Schematic of the mechanisms involved in the anti-skin-cancer effects of eugenol. In NMSC, eugenol inhibits NF-κB, repressing inflammation markers iNOS, COX-2, IL-6, TNF-$\mathsf{\alpha }$, and PGE₂. Inhibition of NF-κB induces P53 and P21^WAF1, which leads to an increase in the Bax/Bcl ratio and active caspase-3, inducing apoptosis. In melanoma, eugenol suppresses E2F1 expression that causes the S-phase cell cycle arrest, leading to apoptosis. Eugenol is also able to inhibit metastasis, but the underlying mechanisms have yet to be elucidated. ↓: decrease in expression; ↑: increase in expression; $\times$ (red): arrest in cell cycle.

Figure 3

Schematic of the mechanisms involved in the anti-skin-cancer effects of geraniol. In NMSC, geraniol inhibits LOX-5 and hyaluronidase activity, which reduces metastasis and proliferation. Decreased COX-2 expression and inhibition of the Ras/Raf/ERK1/2 pathway is involved in the anti-proliferation of NMSC by geraniol. Geraniol also induces G0/G1 cell cycle arrest in NMSC that leads to apoptosis. In melanoma, HMG-CoA reductase inhibition is found to cause apoptosis. ↓: decrease in expression; ↑: increase in expression; $\times$ (red): arrest in cell cycle.

Figure 4

Schematic of the mechanisms involved in the anti-skin-cancer effects of linalool. Linalool suppresses the proliferation markers, including NF-κB, TNF-α, IL-6, COX-2, VEGF, TGF-β1, Bcl-2, inhibiting the proliferation of NMSC. In melanoma, linalool increases caspase-3, leading to apoptosis and decreasing proliferation. Linalool also decreases the mesenchymal markers, vimentin, MMP2, and MMP9, and increases the epithelial marker, E-cadherin, inhibiting metastasis of melanoma.

Figure 5

Schematic of the mechanisms involved in the anti-skin-cancer effects of ursolic acid.
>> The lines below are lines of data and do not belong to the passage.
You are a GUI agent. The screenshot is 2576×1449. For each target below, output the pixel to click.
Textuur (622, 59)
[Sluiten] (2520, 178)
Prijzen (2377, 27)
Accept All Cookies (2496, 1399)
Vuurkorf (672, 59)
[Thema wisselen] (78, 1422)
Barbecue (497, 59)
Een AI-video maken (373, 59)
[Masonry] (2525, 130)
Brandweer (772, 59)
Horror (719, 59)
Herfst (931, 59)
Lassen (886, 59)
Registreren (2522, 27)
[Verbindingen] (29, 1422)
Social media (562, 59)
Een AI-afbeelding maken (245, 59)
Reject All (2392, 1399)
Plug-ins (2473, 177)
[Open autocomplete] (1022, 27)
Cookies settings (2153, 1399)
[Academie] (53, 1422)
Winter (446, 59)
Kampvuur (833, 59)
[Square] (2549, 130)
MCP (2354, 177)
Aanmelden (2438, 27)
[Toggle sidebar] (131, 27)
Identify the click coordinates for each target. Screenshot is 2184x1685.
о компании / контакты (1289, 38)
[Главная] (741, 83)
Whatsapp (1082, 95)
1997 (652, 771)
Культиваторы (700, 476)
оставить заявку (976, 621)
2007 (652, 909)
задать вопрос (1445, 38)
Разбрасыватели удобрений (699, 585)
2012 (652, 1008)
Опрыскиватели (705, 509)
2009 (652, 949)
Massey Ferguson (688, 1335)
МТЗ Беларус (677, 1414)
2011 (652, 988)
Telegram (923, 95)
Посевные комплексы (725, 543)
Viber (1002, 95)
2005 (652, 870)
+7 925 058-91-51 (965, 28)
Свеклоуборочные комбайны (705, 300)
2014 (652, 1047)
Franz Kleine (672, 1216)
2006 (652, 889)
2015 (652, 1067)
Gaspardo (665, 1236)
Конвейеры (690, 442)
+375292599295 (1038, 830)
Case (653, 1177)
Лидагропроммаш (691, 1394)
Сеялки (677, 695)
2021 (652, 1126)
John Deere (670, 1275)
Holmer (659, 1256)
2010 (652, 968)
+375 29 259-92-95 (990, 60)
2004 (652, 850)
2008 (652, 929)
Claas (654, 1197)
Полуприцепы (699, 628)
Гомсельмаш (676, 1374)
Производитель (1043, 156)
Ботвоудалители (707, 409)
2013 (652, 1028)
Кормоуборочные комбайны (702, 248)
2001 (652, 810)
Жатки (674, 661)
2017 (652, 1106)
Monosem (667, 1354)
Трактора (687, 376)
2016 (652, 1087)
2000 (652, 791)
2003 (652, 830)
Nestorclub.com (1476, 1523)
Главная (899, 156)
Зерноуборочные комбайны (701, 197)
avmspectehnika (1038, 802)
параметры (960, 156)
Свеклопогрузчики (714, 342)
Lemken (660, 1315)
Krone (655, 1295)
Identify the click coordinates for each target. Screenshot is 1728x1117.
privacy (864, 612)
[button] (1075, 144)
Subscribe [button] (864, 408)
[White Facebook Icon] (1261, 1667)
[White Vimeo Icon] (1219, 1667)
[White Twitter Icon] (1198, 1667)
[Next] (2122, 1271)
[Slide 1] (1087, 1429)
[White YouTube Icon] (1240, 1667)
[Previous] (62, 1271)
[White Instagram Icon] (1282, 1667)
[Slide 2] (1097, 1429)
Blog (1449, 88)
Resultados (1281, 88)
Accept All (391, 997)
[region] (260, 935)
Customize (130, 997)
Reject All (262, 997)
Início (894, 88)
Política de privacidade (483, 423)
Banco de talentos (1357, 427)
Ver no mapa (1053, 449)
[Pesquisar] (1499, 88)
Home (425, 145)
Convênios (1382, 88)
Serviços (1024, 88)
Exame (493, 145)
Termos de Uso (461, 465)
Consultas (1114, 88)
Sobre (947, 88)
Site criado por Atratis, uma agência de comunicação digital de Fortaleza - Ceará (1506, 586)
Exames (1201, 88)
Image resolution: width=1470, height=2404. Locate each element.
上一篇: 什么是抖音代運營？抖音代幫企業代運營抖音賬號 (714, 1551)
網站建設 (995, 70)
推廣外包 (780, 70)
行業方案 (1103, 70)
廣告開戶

UA restores the expression of Nrf2 in NMSC and this upregulates HO-1, NQO-1, and UGT, preventing neoplastic transformation. UA also functions as an ROS scavenger, preventing DNA damage and inducing apoptosis by increasing active caspase-3 and caspase-7. In melanoma, UA induces apoptosis by increasing P53, Bax, caspase-3, caspase-8, and decreasing Bcl-2. UA downregulates NF-κB, c-FOS, ATF-2, and CREB, and induces the S-phase cell cycle arrest, which also leads to apoptosis. Inflammation is reduced by UA with decreased inflammatory markers, including IL-6, TNF-$\mathsf{\alpha }$, IL-1$\mathsf{\beta }$, and granulocyte-macrophage colony-stimulating factor (GM-CSF). ↓: decrease in expression; ↑: increase in expression; $\times$ (red): arrest in cell cycle.